We also recall that in October 2011, five lecturers were suspended by the Ebonyi State College of Education, Ikwo for extortion and sexual harassment of students.
In another development, a dean at the University of Abuja was also exposed in a sting operation soliciting sex in exchange for marks from yet another female undergraduate. Similar repulsive incident was recorded at the University of Ilorin where a former Head of the English Department allegedly resigned after being caught in a video, harassing a 200-level female student. These are some of the sordid revelations that hint at the prevalence of sexual molestation of female undergraduates in our tertiary institutions.
The Tide considers it diminishing and callous for university lecturers who are supposed to be good role models and old enough to be the parents of these students to be involved in such a shameful, immoral act. Besides shame and loss of self-esteem associated with sexual harassment on campuses, the menace has the potential of further degrading and de-marketing the nation’s university education which is already in an appalling state.
Although the latest culprits of this opprobrium, Igbeneghu and Oladipo have been suspended by the UNILAG authorities pending the outcome of investigations, the measure is not enough to deter other randy lecturers from their lecherous activities.
We believe that sexual assault is a criminal offence that should attract stiffer penalty than suspension or dismissal of culprit. It requires more radical approach to put an end to the menace.
With the increasing rate of sex-for-marks in our tertiary institutions, it is imperative that all universities, polytechnics and colleges of education put in place necessary measures that discourage all forms of sexual depravity on campuses.
One of such measures is for the school authorities to enact code of conduct regulating the relationship between female students and their lecturers.
In concrete terms, all tertiary institutions should encourage students to report any form of sexual abuse to the school authorities without fear of being molested or victimised. In doing so, we advise the school authorities to remove all unnecessary bureaucratic bottlenecks that inhibit students from making such complaints. It will not be out of place for schools to create a hotline number to call or a public complaints unit where cases of sexual molestation are lodged.
It is also incumbent on the students union governments in various schools to rise up in defence of their members who are victims of sexual harassment. It is their responsibility to protect students from any form of assault, harassment or victimisation.
Meanwhile, we call on the National Assembly and various state houses of assembly in the country to enact laws that will not only prohibit sexual harassment but will make the menace extremely difficult to thrive in schools. Where such laws are already in place, stiffer penalties should be meted out to culprits.
We are, however, not unaware that many female students seduce lecturers and even go as far as soliciting good grades in exchange for sex. Where this is firmly established, such student(s) should be visited with sanctions, either to repeat a whole session or even outright expulsion from the school.

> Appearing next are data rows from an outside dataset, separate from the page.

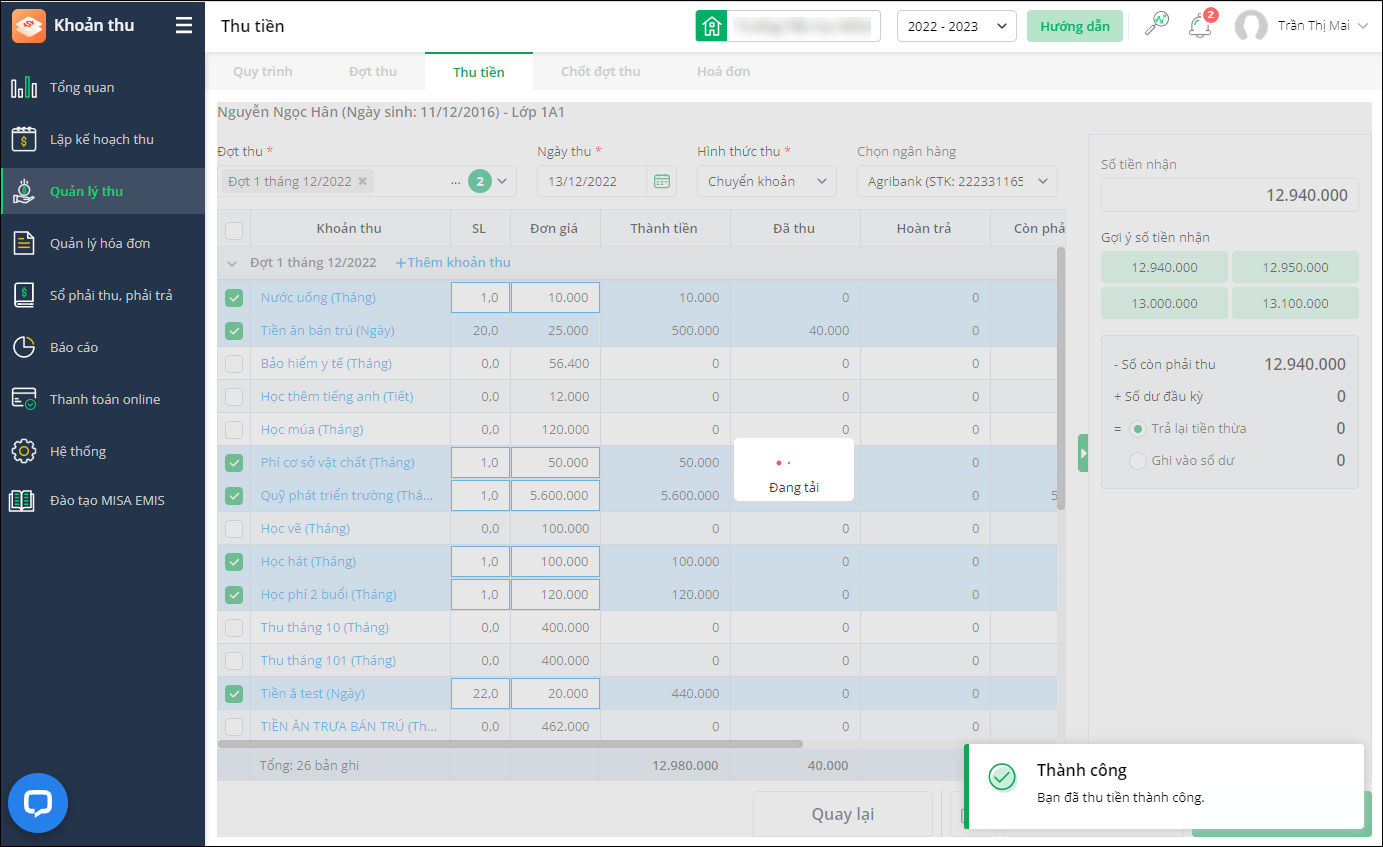Uncheck the Nước uống (Tháng) checkbox
The width and height of the screenshot is (1383, 847).
[x=234, y=298]
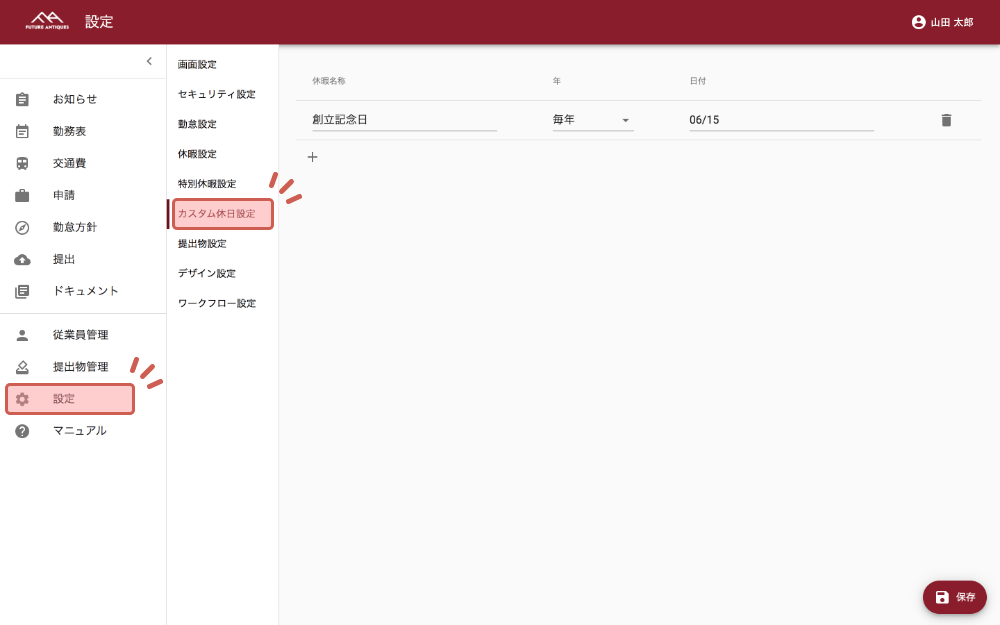Click the 申請 briefcase icon
The width and height of the screenshot is (1000, 625).
click(x=22, y=195)
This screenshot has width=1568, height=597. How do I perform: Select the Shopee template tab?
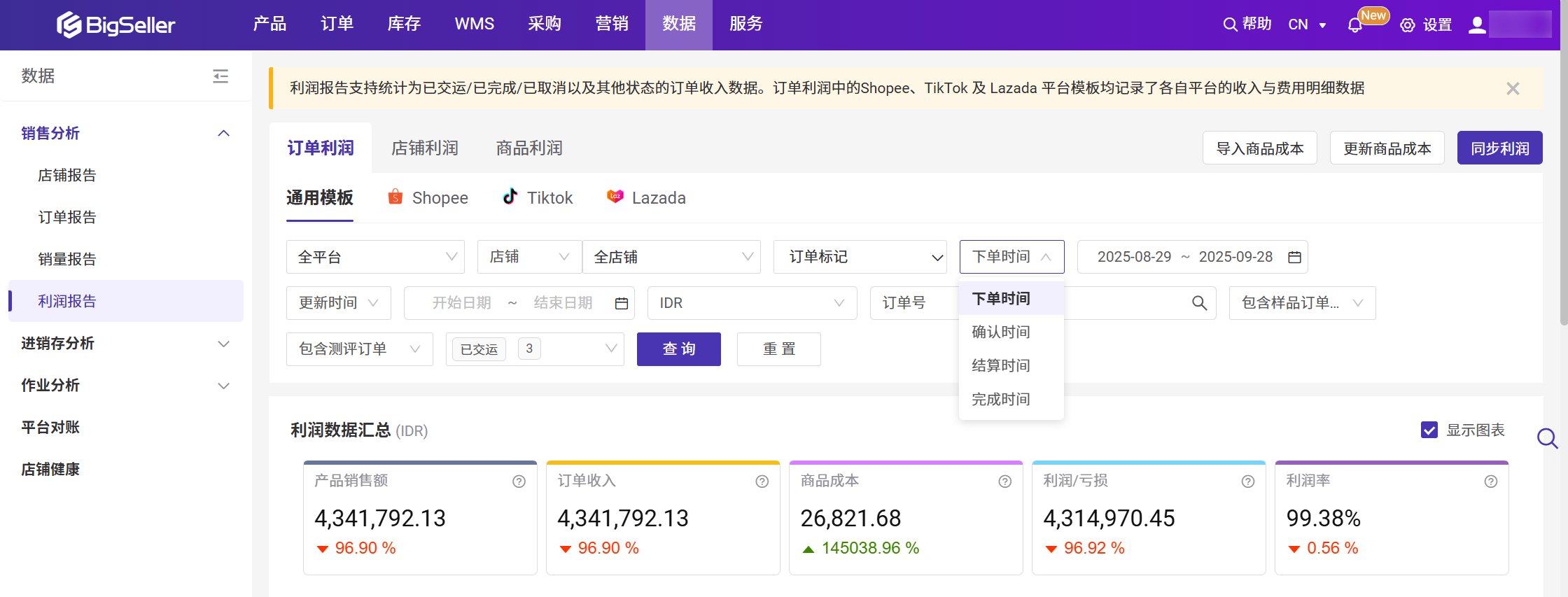click(428, 198)
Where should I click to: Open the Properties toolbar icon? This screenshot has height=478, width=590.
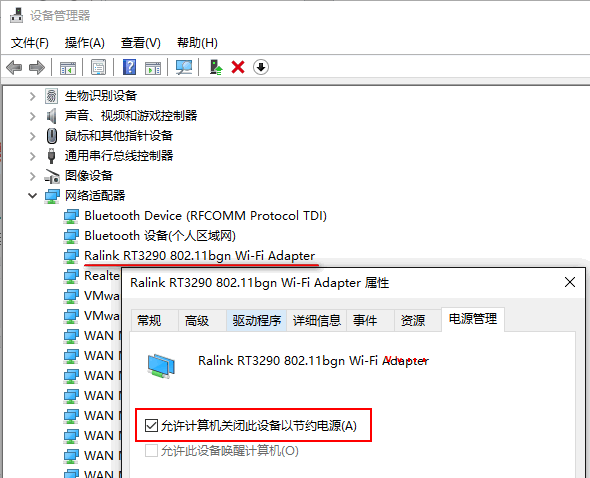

The Nigerian media also have the social responsibility to launch an investigation into sex scandals in our tertiary institutions. Rather than dishing out spin-offs of what has been uncovered by foreign media like the BBC or CNN, the Nigerian Press should take the lead in unravelling scandals and identifying other prolific sexual predators on our campuses.
Nigeria’s education has suffered enough degradation, courtesy of the triple evil of examination malpractices, sorting and cultism. Adding another medal to its list of ugly laurels will be too disastrous to contemplate.